Au lieu de nous jeter à nouveau les yeux fermés dans cette chasse au trésor, nous avions décidé de faire finalement usage de magie pour nous faciliter la tâche. Ni l'une, ni l'autre n'étions vraiment douées dans ce domaine, raison pour laquelle nous n'avions pas utilisé cette compétence plus tôt, et raison pour laquelle nous n'attendions pas après elle pour nous aider. Enfin, nous... Toute la tâche revenait à Luna. C'était elle qui avait un pouvoir pouvant nous aider, pas moi. Quelque chose s'apparentant au pouvoir de localisation, sans l'être tout à fait. Nous restions sans bouger et silencieuses plusieurs minutes durant, elle les yeux fermés et l'intention concentrée sur sa magie, moi à l'observer en croisant les doigts pour que ça fonctionne. Elle rouvrit alors les yeux. Pleine d'espoir, je la fixai, impatiente, dans l'attente d'une réponse. Ce ne fut que déception cependant alors qu'elle nia sa réussite d'un signe de tête. « Mais j'ai senti autre chose. C'était petit et assez vif. Je ne sais pas ce que ça peut être mais c'est tout proche. ». Malgré la description qui n'avait rien d'humanoïde, l'espoir me revint. L'espoir mais la panique également. Je portai mon intention sur notre environnement, attentive au moins mouvement suspect. Mais il n'y avait que la nature autour de nous. Quelque chose attira tout de même mon regard. Quelque chose de petit et de vif. Une lueur qui se promenait d'arbre en fleur, et de fleur en arbre. « Qu'est-ce que c'est selon toi ? » - « Tu te souviens de ces êtres de nature qui donnent vie aux arbres dont on a parlé pendant nos études ? ». C'était il y a longtemps, mais il était difficile d'oublier ce genre de créature. « Tu crois vraiment que c'est un Lesovik ? » - « J'en ai aucune idée, non. Peut-être. ». Nous fixions ensemble la lueur bondir entre les ligneux autour de nous, les branches des arbres qu'il possédait pointant chaque fois dans une même direction. « On dirait qu'il nous indique une direction. » commentai-je en tournant le visage en la direction qu'il semblait nous montrer. « Tu le crois ? » - « On ne perd rien à le suivre de toute façon. ». Luna approuva d'un hochement de la tête.
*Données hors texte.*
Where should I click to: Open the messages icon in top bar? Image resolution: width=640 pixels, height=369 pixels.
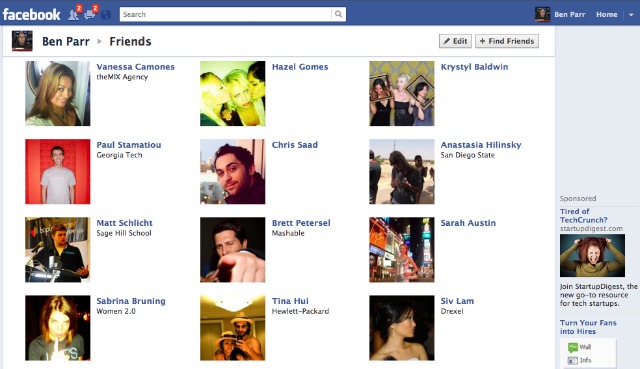point(90,14)
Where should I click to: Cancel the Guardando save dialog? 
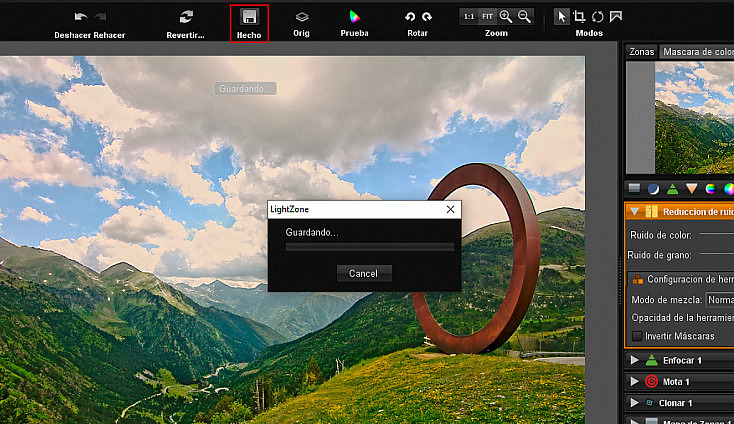(x=364, y=273)
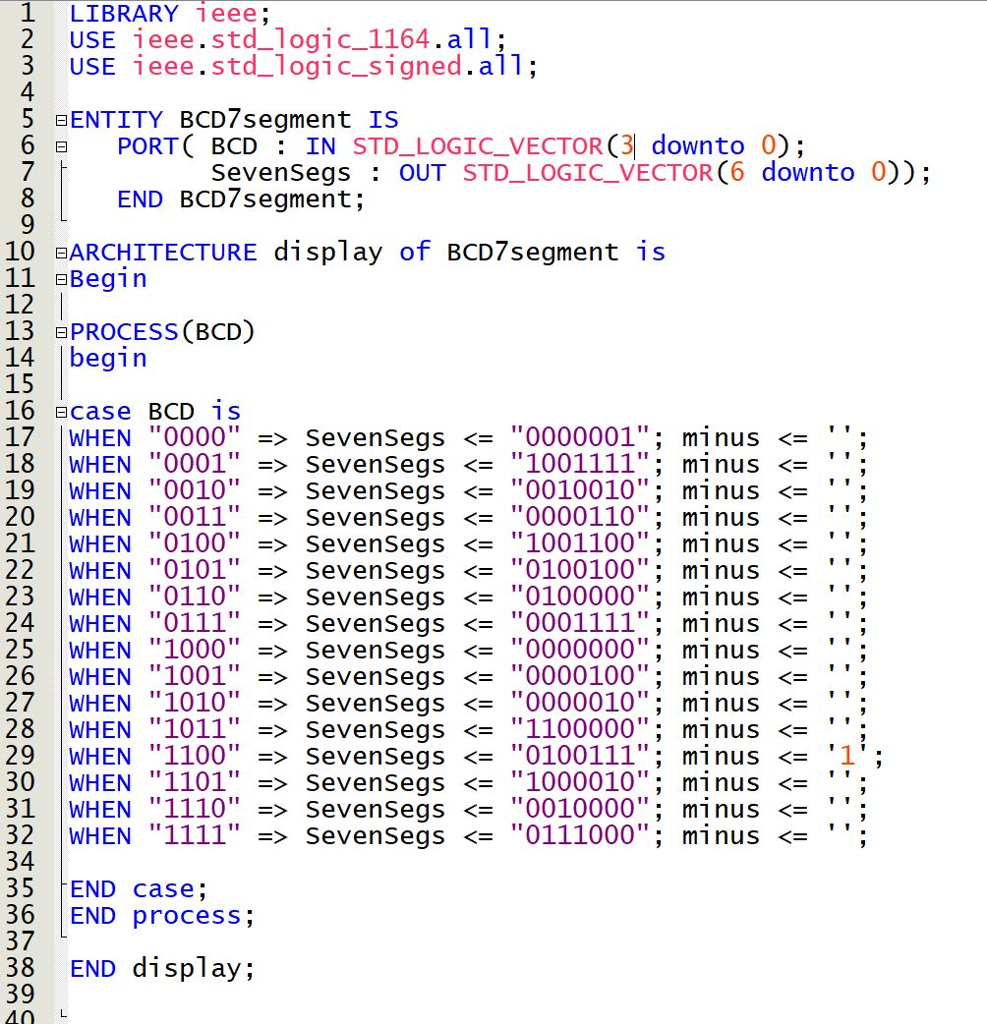The image size is (987, 1024).
Task: Collapse the ENTITY BCD7segment fold marker
Action: coord(61,119)
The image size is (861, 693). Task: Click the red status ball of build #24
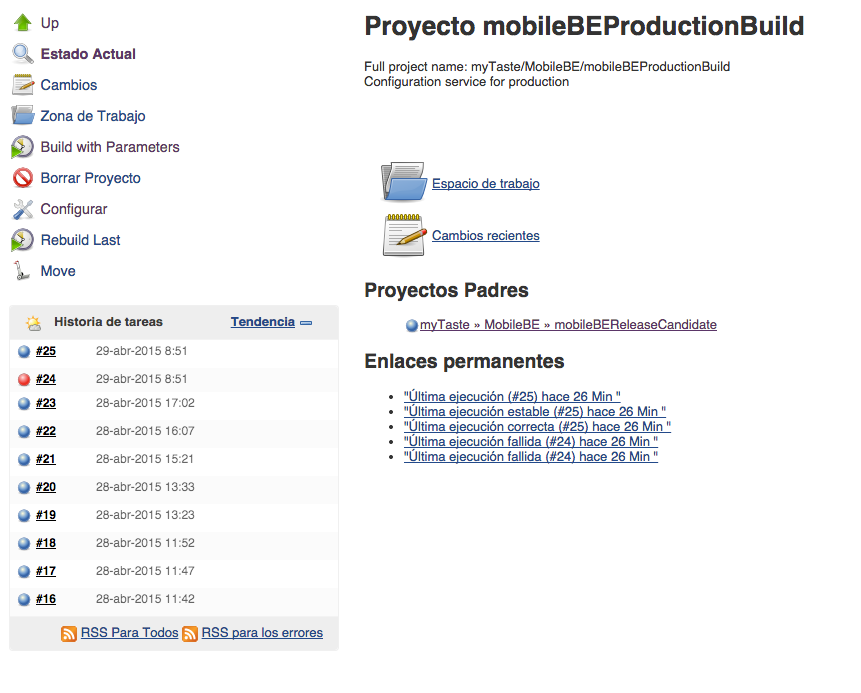point(24,380)
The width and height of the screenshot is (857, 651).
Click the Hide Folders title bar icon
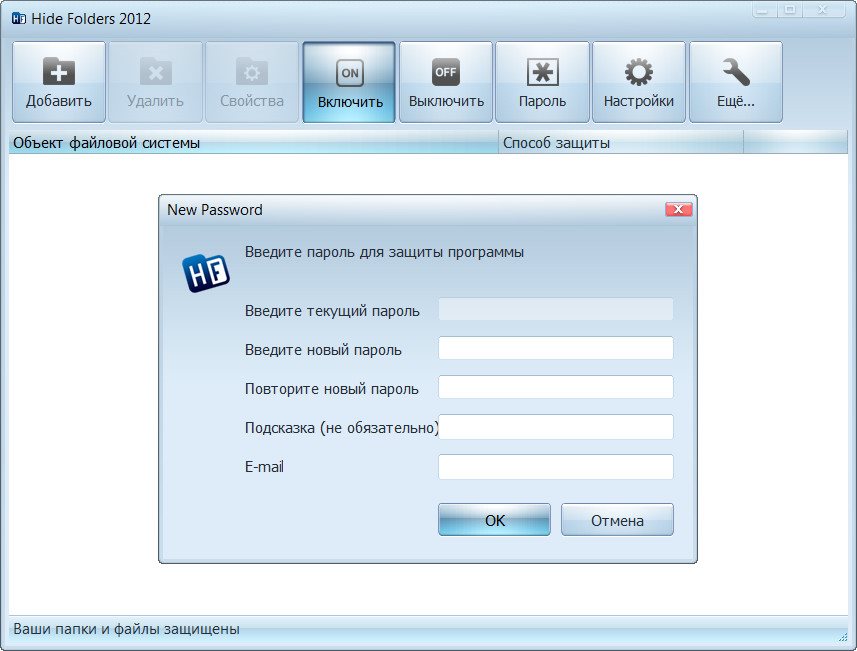click(18, 18)
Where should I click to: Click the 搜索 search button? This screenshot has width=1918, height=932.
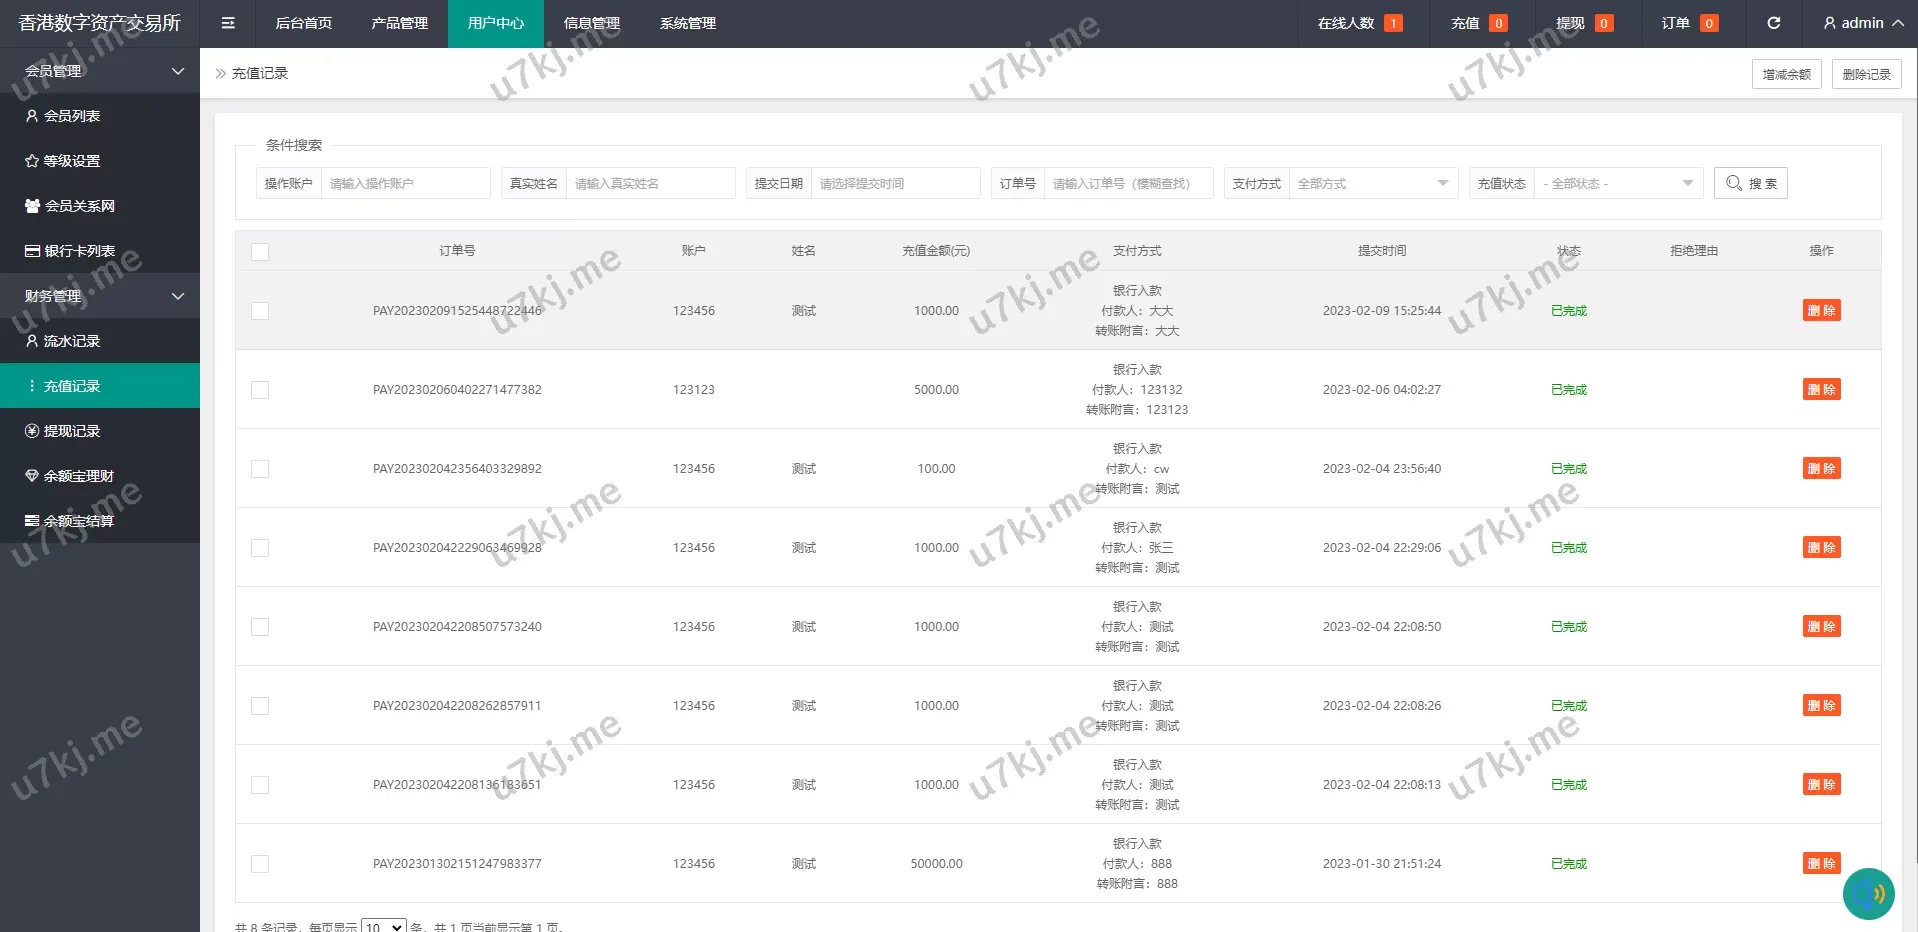[x=1750, y=184]
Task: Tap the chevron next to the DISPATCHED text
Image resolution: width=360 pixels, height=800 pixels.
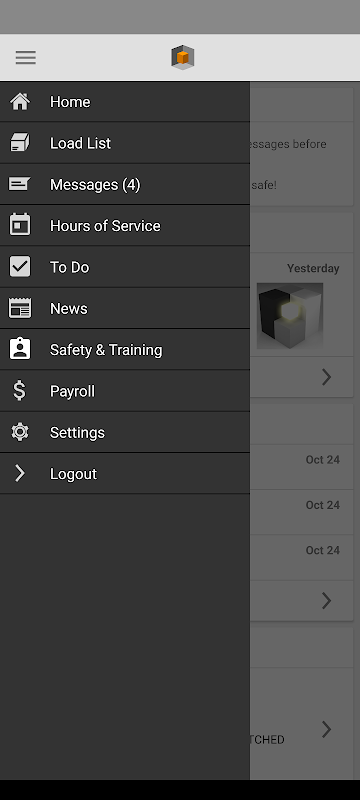Action: coord(326,730)
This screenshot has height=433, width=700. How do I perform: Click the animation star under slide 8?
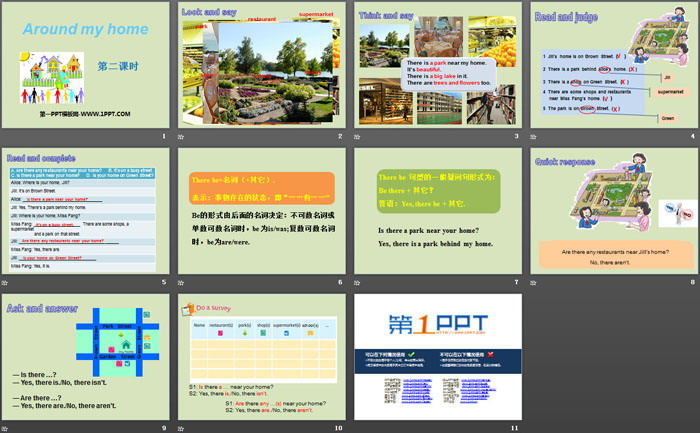click(535, 283)
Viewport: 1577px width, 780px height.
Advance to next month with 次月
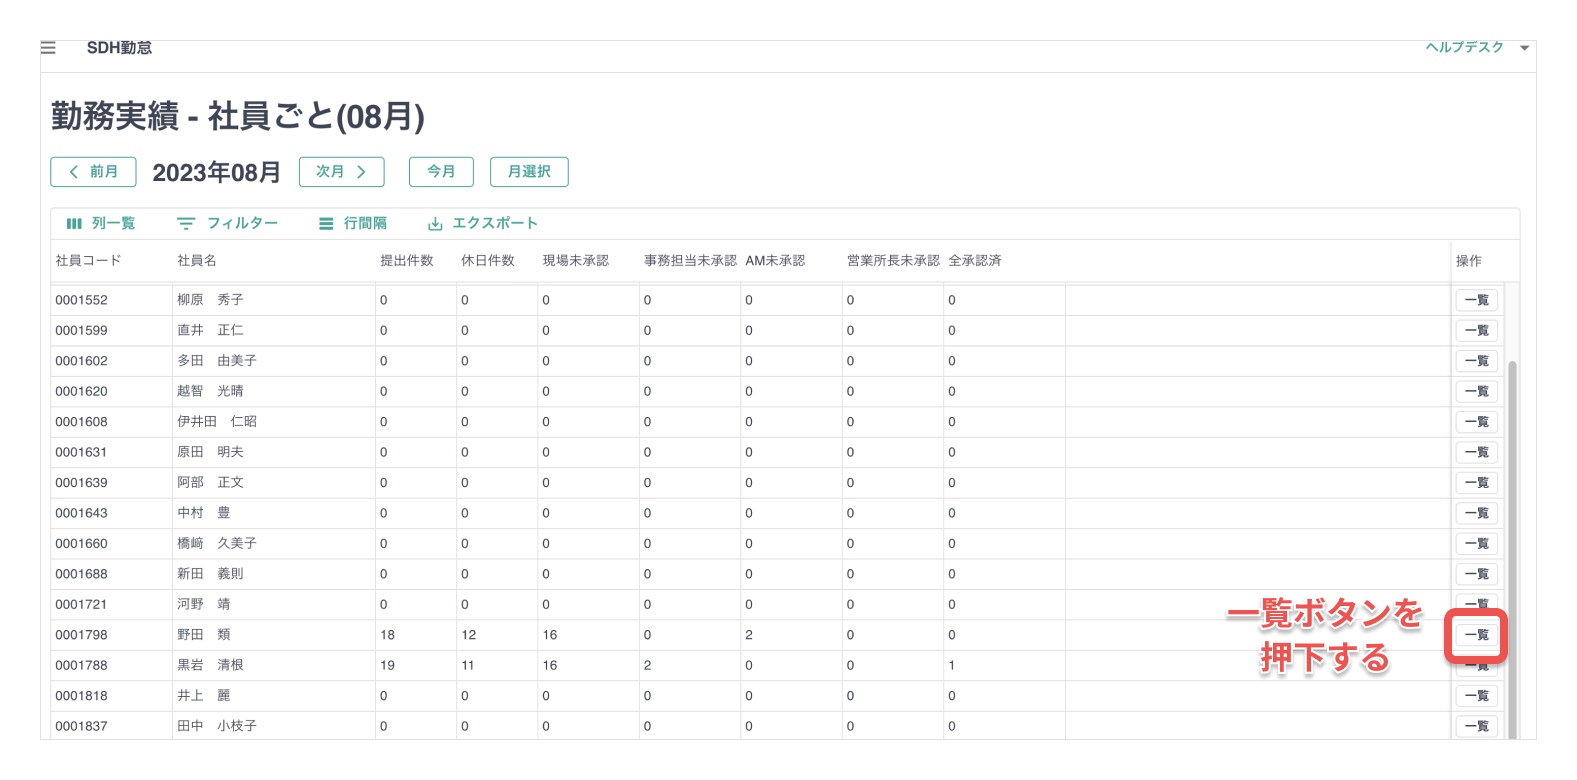click(341, 172)
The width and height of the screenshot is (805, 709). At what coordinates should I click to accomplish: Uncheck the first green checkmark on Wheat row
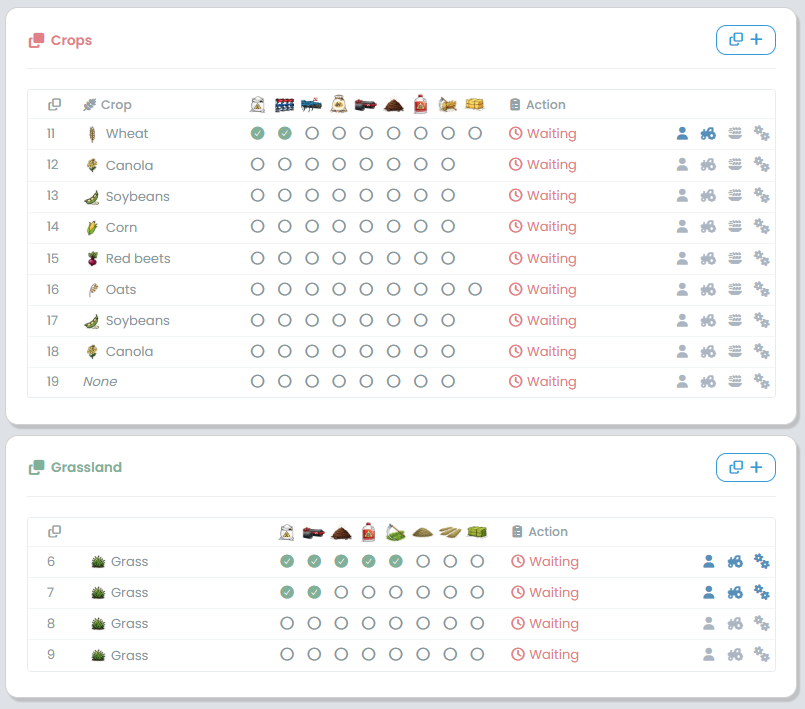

Alors, côte à côte, nous avancions vers ce que l'on espérait être le bon chemin. C'est là que nous pûmes confirmer l'hypothèse selon laquelle il était un guide, tandis qu'il nous rattrapa avant de nous devancer.

Après plusieurs minutes de marche, et nous enfonçant toujours plus dans la forêt — je le supposais du moins — , le possiblement Lesovik disparut aussi soudainement qu'il était apparu, nous livrant à nouveau à nous-mêmes sans nous laisser le moindre indice sur la route à suivre. Je me tournai vers Luna, dépitée. Mais un bruit attira notre attention avant même que l'une de nous s'exprime. C'était un bruissement, dans un bosquet tout proche. Sans prévenir, une bande de bambins surgit alors des fourrés pour nous sauter dessus. « À l'attaaaaaque ! » hurlait l'un, bâton en main. Il nous fallut un court temps pour assimiler ce qu'il se passait et réagir en déployant nos ailes pour rejoindre une épaisse branche en hauteur, hors de portée du mini-régiment. « Ah ! Mais c'est des Anges ! » clama un autre en nous pointant du doigt, tout aussi surprit que nous le fussions de leur présence. « Mamaaaan ! Y a des Anges lààààà ! » reprit-il en tournant les talons pour rejoindre, j'imaginais, sa mère. Quelques longues secondes suivirent avant qu'il ne réapparaisse en compagnie d'une jeune femme au teint pâle, presque maladif. « Bon sang, les enfants, combien de fois il faudra vous le répéter : on ne hurle pas comme ça dans la forêt. » les réprimanda-t-elle, ce à quoi une fillette protesta « Mais on défendait le village ! ». La remarque me fit sourire et je compris mieux la raison de cet assaut. La mère eut la même réaction que moi comme elle leva le visage en notre direction. « Pardon. Ce n'est pas la meilleure façon de vous accueillir. » fit-elle avec une gêne visible. « Il n'y a pas grand monde qui s'enfonce autant dans la forêt jusqu'à nous approcher. » - « Vous n'êtes pas facile à trouver en même temps. » répliqua Luna en descendant de notre perchoir. « Tant mieux. » ponctua l'Humaine comme je descendis à mon tour. « Venez. Suivez-moi. Vous avez sûrement envie de vous reposer un peu. ». Puis elle se tourna vers le groupe d'enfants. « Vous aussi vous venez. Ça suffit les bêtises. ». Et, tandis que l'on se mit à la suite de l'Humaine, je tournai le visage vers ma cousine. « Tu as bien fait d'insister. » me dit-elle en voyant que je l'observais. Oui, j'étais ravie également de m'être montrée si obstinée. Vraiment ravie.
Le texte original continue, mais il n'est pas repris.